---- RAW DATA

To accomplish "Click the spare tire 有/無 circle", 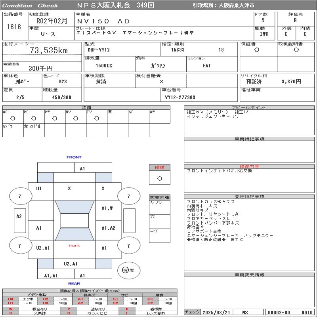I will (125, 270).
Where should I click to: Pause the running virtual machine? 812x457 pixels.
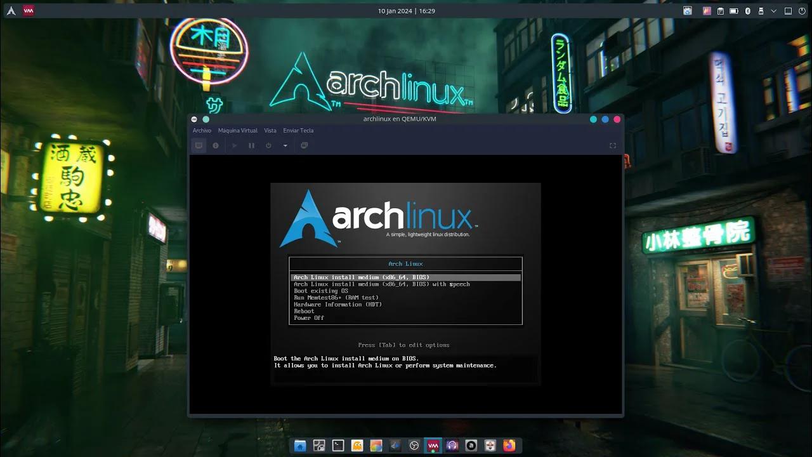[251, 145]
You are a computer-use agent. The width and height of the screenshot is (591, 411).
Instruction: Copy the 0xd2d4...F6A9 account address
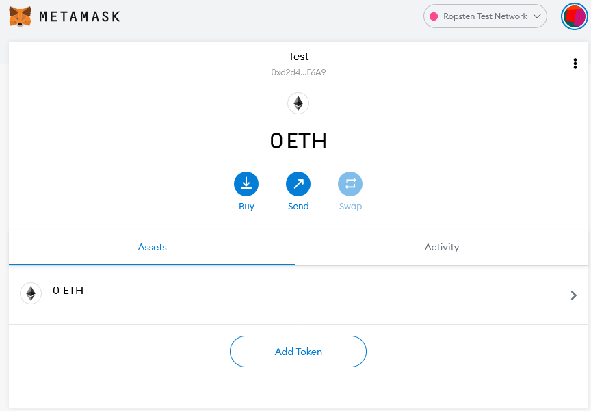pyautogui.click(x=298, y=72)
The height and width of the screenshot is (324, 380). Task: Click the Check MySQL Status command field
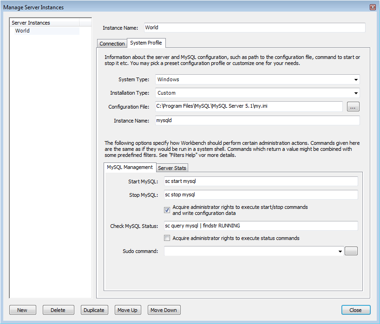click(x=260, y=226)
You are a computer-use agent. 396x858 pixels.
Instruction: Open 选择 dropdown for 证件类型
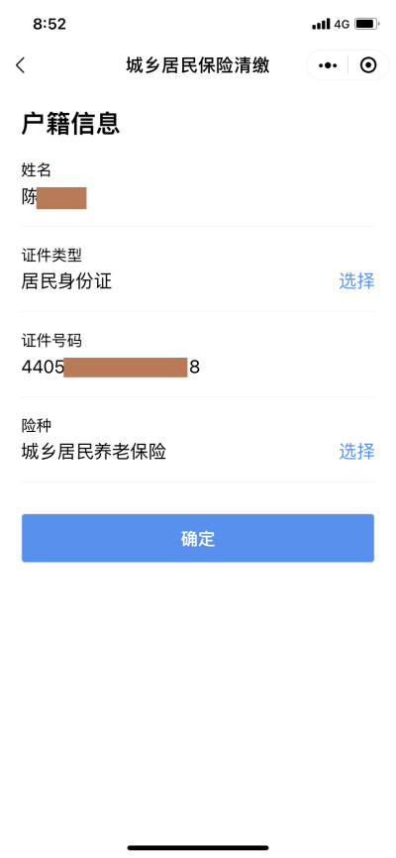(356, 281)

--------

Look for the string "agent" in the records, and copy every line where it is found.

*WRITTEN RESPONSE:*
You are a computer-use agent. The width and height of the screenshot is (591, 411).
You are a computer-use agent. 396x858 pixels.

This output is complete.